Turns out you were doing Natural Horsemanship already

No matter what you do with your horses, what tradition you belong to and what techniques you use, there is a factor in your riding, training and handling that you share with all the rest of us, something more consistent than the teaching of any style or discipline: We are all working with horses.

Every horse is a unique individual, just like each of us is, but in general they have a lot in common with regard to how they think and behave. A consequence of that is that some techniques just work better than others and those techniques are things that some people will have learned totally independently of their discipline. Partly this will be things that different people found effective at different times, often it will be a technique or idea that has been passed on into different areas of horsemanship because it works well and a smart horseman tends to be aware of what others outside their own discipline are doing.

When I am talking about riding or training, often the person I am talking to will have exactly the same view as me about a lot of topics. For example if I am talking about schooling exercises, you won’t find a lot of things that I recommend that a dressage rider would disagree with. In fact I don’t think that many riders of any discipline would find a lot to disagree with in Podhajsky’s The Complete Training Of Horse And Rider.
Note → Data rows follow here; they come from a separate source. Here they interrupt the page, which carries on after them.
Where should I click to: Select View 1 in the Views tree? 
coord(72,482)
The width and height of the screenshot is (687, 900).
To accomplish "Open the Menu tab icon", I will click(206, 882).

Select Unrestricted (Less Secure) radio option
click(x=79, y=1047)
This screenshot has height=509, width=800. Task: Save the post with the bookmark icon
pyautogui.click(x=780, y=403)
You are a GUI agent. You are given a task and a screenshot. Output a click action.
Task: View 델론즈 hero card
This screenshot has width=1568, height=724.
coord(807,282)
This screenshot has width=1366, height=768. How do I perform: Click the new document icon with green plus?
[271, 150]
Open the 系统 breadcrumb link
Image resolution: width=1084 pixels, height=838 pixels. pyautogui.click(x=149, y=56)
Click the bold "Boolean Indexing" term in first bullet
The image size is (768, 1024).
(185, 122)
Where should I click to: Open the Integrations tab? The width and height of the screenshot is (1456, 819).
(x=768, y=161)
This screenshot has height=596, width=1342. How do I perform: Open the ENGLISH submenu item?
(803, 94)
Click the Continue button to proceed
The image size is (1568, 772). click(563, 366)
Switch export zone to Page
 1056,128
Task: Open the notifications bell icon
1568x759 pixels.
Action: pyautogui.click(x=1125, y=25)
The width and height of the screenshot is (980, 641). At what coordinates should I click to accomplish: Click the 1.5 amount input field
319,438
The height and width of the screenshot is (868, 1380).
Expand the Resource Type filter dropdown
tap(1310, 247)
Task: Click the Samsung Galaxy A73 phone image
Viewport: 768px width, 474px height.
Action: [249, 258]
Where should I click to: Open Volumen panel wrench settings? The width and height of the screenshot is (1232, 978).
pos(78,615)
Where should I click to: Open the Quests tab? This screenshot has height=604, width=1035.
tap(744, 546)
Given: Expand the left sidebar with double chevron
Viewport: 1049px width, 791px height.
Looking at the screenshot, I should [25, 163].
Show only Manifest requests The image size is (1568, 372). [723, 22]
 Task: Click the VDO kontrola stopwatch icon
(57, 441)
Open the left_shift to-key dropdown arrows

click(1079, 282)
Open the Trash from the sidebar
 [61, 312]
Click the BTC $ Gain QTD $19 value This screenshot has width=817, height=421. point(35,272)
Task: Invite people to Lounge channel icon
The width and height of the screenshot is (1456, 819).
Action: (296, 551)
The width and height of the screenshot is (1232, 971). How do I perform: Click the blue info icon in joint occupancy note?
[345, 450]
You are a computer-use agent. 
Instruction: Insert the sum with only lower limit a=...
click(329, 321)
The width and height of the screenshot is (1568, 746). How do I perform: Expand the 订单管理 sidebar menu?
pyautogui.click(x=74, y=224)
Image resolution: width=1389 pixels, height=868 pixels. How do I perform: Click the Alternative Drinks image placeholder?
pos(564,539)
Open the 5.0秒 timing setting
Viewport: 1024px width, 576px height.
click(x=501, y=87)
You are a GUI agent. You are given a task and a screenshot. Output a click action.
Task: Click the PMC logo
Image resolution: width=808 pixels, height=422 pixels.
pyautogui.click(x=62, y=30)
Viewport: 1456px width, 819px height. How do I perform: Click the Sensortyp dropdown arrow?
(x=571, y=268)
The most important things from a horse’s point of view- clarity, consistency and being understandable are not the preserve of any particular style or discipline. Most successful equestrians understand their importance and have those at the foundation of how they work their horses. Consistency is particularly important because as long as your cues are applied absolutely consistently then it doesn’t matter what the cue is. If I asked for a transition by blowing my nose, as long as I did it every time and rewarded whenever the horse got it right, they would figure out that this was the cue I was using and start to follow it consistently. There is nothing natural in a horse that says squeezing them with your legs means go forward- everything about being a riding horse is learned and consistency is an essential part of learning for all of us.

Walking up a field with a half Cleveland Bay mare.

By working with the details of this mare's behaviour I was able to make quick progress in changing her mind about being lead away from her friends.

In spite of this, what I do when I work a horse is different from most other equestrians here in the UK. It’s not that I am using unique and special techniques, but because of the things I choose from the huge selection of methods available to me and because of what I am looking for in the work that I do.  There is an old quote that may come from Ronnie Willis ( if you know the actual attribution please tell me ) which says “there may be a hundred ways to get something done with a horse but only five of them are offering the horse the best deal.” Learning to recognise when you are offering the horse a good deal, how they feel about what you are presenting to them and when they are getting ready to respond is part of the ongoing process of learning to be a horseman. In fact a lot of what I do is very traditional, but it belongs more to the buckaroo tradition of the western US, as filtered through the work of trainers like Tom Dorrance and Ray Hunt, rather than to the European traditions that are more familiar to most riders here in Britain.

There are philosophical differences too – for example, I know people who are excellent riders – far better than me – and yet whose horses are hard to be around on the ground because the rider doesn’t consider that to be particularly important. They’re happy with how that works out, it’s just that to them riding and handling the horse on the ground are completely separate things. Yet it seems to me that they are absolutely connected – when I do groundwork I am usually trying to ride the horse from the ground, to work in a way that is exactly equivalent to what I will do in the saddle. I’m sure that my horse makes that connection as well.

Whenever I’m riding or doing groundwork I am paying close attention to the details of what the horse is doing as those tend to indicate to me where their mind is at, what they find easy and what they need more help with.  I’m looking for the subtle ways that they test whether I am really in control of the situation or whether they need to take over and if I can answer all those questions to their satisfaction it will make everything we do together so much easier both for me and for the horses I ride. Those details are available to everyone – anybody who watches a horse walk by will see exactly the same things that I am seeing – and the people who pay attention to them and use them as a guide for working their horse do not come from any particular style, discipline or tradition, they’re just people who understand horses.